■ **Task requirements**:
(a) Output everything in the DTL binary clock write-up from "The only viable" down to "of no consequence.", with no changes.
(b) In the DTL binary clock write-up, why doesn't the lack of an active pull-up on DTL outputs matter for this clock?

I found that I have a dozen DTµL945 master-slave flip-flops from about 50 years ago in my retro collection. These Diode Transistor Logic (DTL) chips are truly small scale integration. Even TTL packed 4 or 8 flip-flops to a package. What to do with them? Here is the data sheet for it.

Overview

The only viable project I could think of was a binary clock. I can't even do BCD hours and minutes, that requires more chips than I have. I can only do sexagesimal hours and minutes. 0-23 requires 5 bits, and 0-59 requires 6 bits. I also need a 2-input NAND gate to reset the hours at 24 and a 4-input NAND gate to reset the minutes at 60. I have the DTµL830 which has dual 4 input NAND gates. This has the same pinout as the TTL 7420, and in fact I used the library symbol for that. The LEDs are driven directly from the flip-flops.

Designing with DTL is very similar to designing with classic TTL, after all TTL was a development from DTL. The main difference is that there is no active pull up on DTL outputs so rising edges are not as sharp, limiting the speed. For this clock the highest frequency in the circuit is 50 Hz so this is of no consequence.

Now the components of the design, starting from the frequency input. Here is the circuit I designed in the first round of this project with blocks indicated. See below for the newer version.

■ **Given material**:

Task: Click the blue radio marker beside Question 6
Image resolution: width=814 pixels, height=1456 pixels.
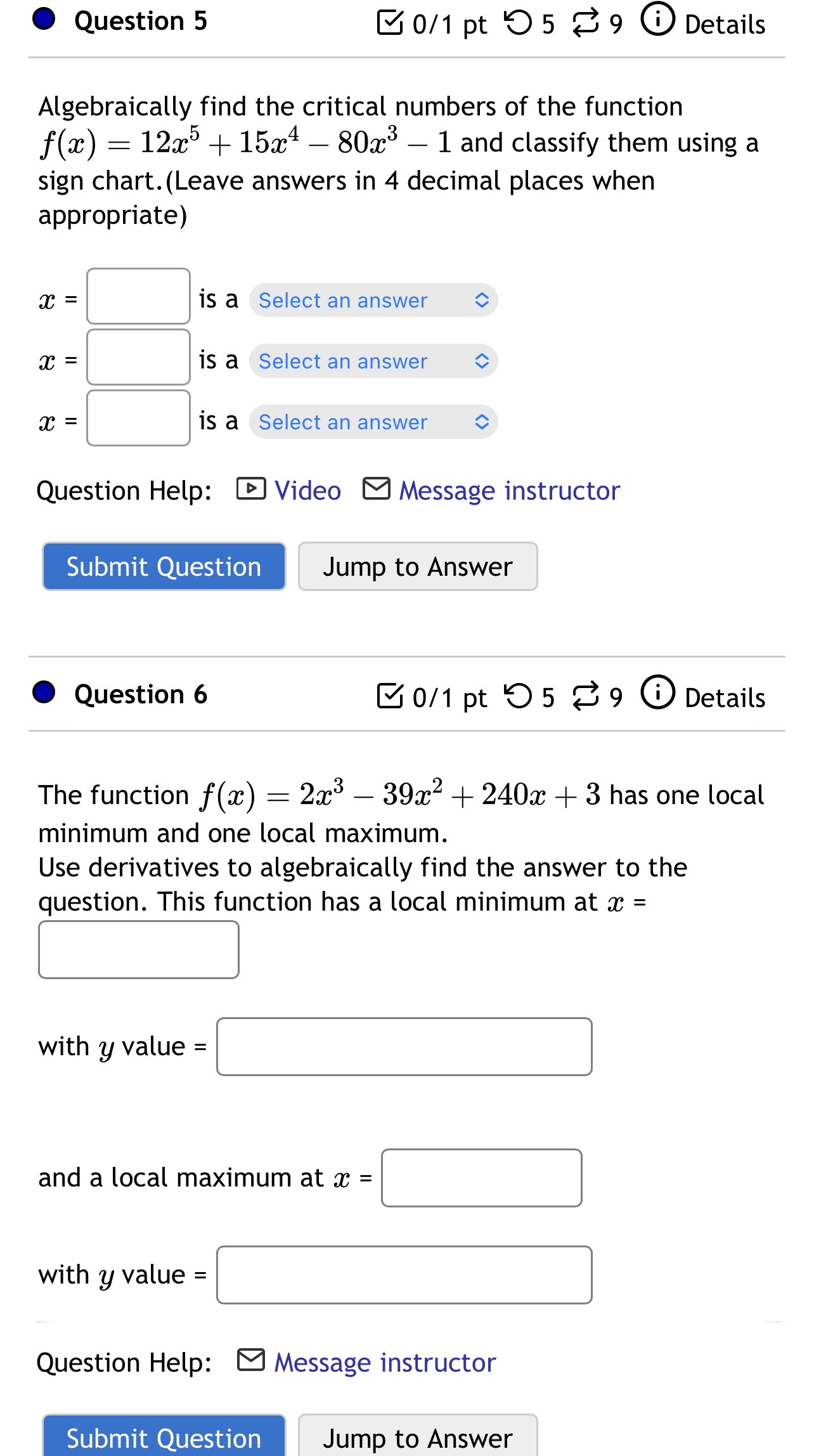Action: pyautogui.click(x=43, y=694)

■ **Full solutions**:
(a)
The only viable project I could think of was a binary clock. I can't even do BCD hours and minutes, that requires more chips than I have. I can only do sexagesimal hours and minutes. 0-23 requires 5 bits, and 0-59 requires 6 bits. I also need a 2-input NAND gate to reset the hours at 24 and a 4-input NAND gate to reset the minutes at 60. I have the DTµL830 which has dual 4 input NAND gates. This has the same pinout as the TTL 7420, and in fact I used the library symbol for that. The LEDs are driven directly from the flip-flops.

Designing with DTL is very similar to designing with classic TTL, after all TTL was a development from DTL. The main difference is that there is no active pull up on DTL outputs so rising edges are not as sharp, limiting the speed. For this clock the highest frequency in the circuit is 50 Hz so this is of no consequence.

(b) Without an active pull-up, DTL outputs have slower rising edges, which limits speed. The highest frequency anywhere in this clock circuit is only 50 Hz, so that speed limit has no effect.